“I felt as if I had sat on a mountaintop for years awaiting enlightenment, only to give up, come down off the mountain, and have the answers handed to me by a passerby.” (Bruce Smith – The Path of Reason)
Reflexionando con
honestidad, debo concluir que en ningún instante he sentido la presencia de
Dios. Por supuesto nada remotamente parecido a lo que cuentan los Santos de la
Iglesia. En algunas ocasiones he tenido la sensación de ver concedidas mis
peticiones. Como cuando uno lleva un examen mal preparado y se presenta con la
casi certeza de que va a suspender, pero se encomienda a Dios, o a la Virgen, y
finalmente, aprueba. Otras veces no he tenido tal sensación. Da lo mismo. Dios
accede a la oración de petición en algunas ocasiones. En otras no y siempre
queda el consuelo de pensar que su decisión es sabia y es por nuestro bien. Por
la salvación de nuestras almas.
No pretendo demostrar la no
existencia de Dios, pero ¡qué fácil parece todo desde la doctrina católica! Si
Dios nos ayuda, hemos de darle gracias. Si no nos ayuda, es por nuestro bien, y
por tanto hemos de darle gracias igualmente. Es Él quien decide en qué nos
ayuda y en qué no, a qué peticiones accede y a cuáles no, con el argumento
insoslayable de que “es bueno para nosotros”. Hay que reconocer que el
ser humano tiene una capacidad de autoengaño perfectamente desarrollada.

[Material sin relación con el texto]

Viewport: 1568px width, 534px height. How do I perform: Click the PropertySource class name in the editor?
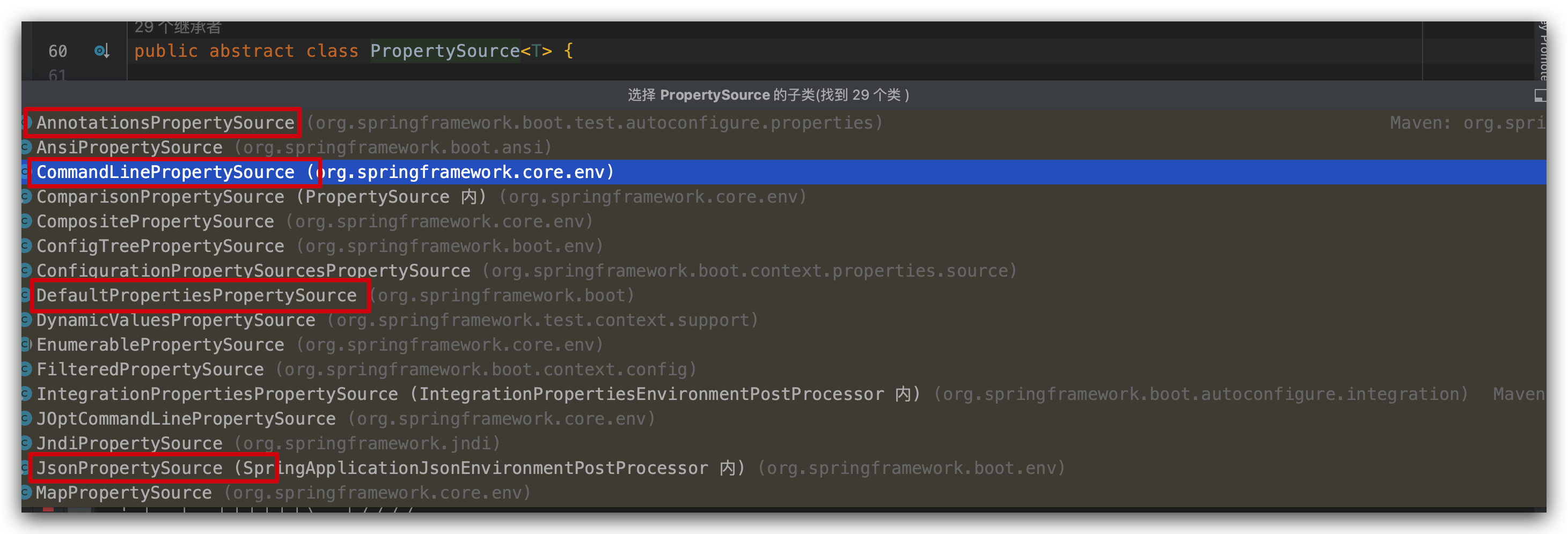(445, 51)
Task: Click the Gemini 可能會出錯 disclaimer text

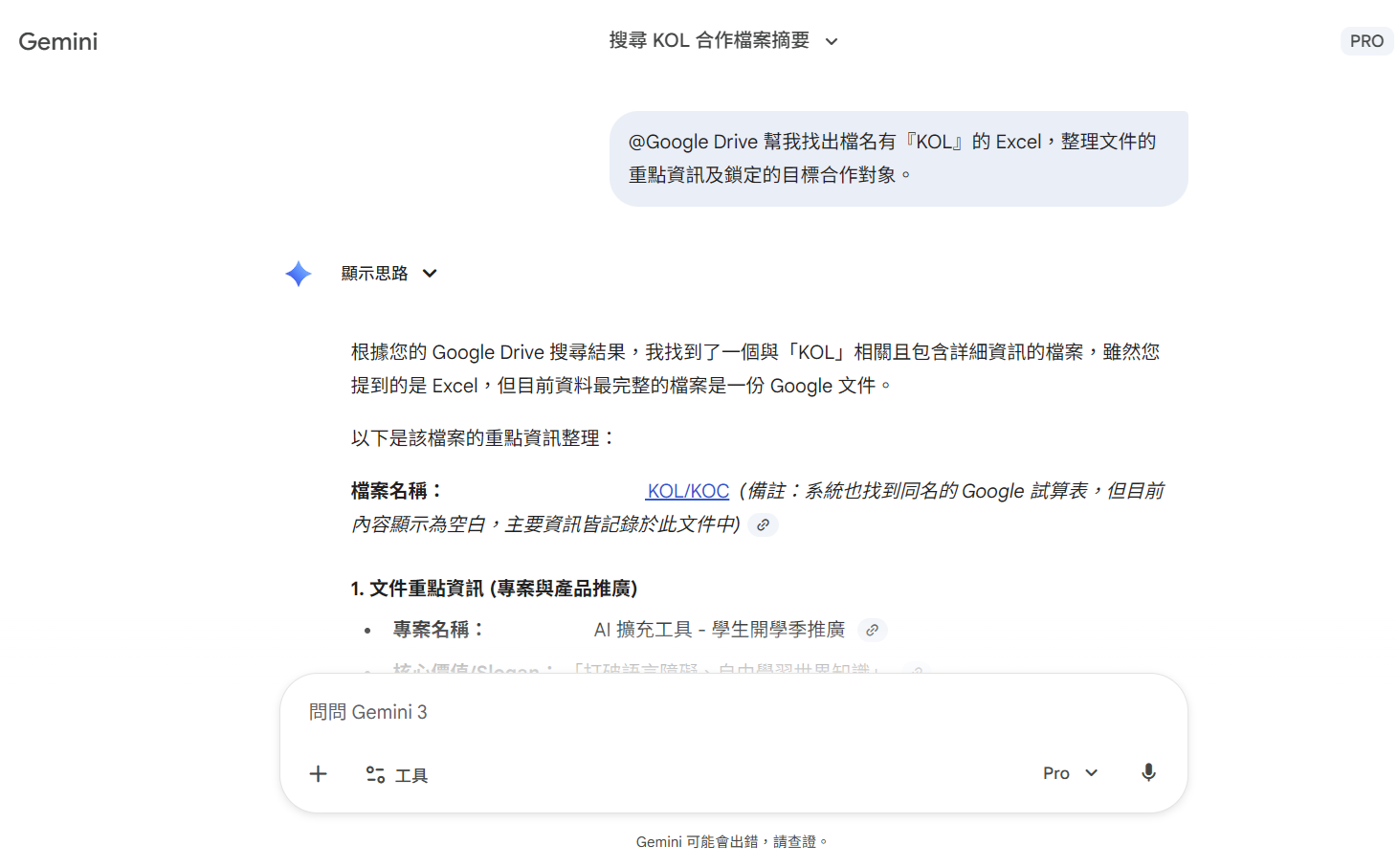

¡Los designios del Señor son
inescrutables! En la dimensión de todo el universo conocido el ser humano es
tan indescriptiblemente pequeño que es casi inexistente.
Pretendemos razonar en
igualdad de condiciones con Dios. Penosamente nos esforzamos por encontrar
argumentos que avalen su existencia. Pero para entender a Dios, para entender
el sufrimiento humano, el sentido de la vida, el propósito de nuestra
existencia, necesitamos llegar también a la mente de Dios, a conocer su
esencia, cómo piensa, qué sentimientos le mueven ante una catástrofe humana,
ante la enfermedad de un niño, ante el nacimiento de mellizos que comparten un
solo cerebro, una sola mente.Se trata de dudas que todos nos planteamos en algún momento de nuestras vidas. Mientras unos las apartan de un manotazo, otros se convencen, ante la ineludible miseria de la existencia humana, de que no hay tal Dios, y continúan con su vida como si nada, como si algo en ella tuviera el más mínimo sentido. Porque, sin Dios, ¿qué nos queda?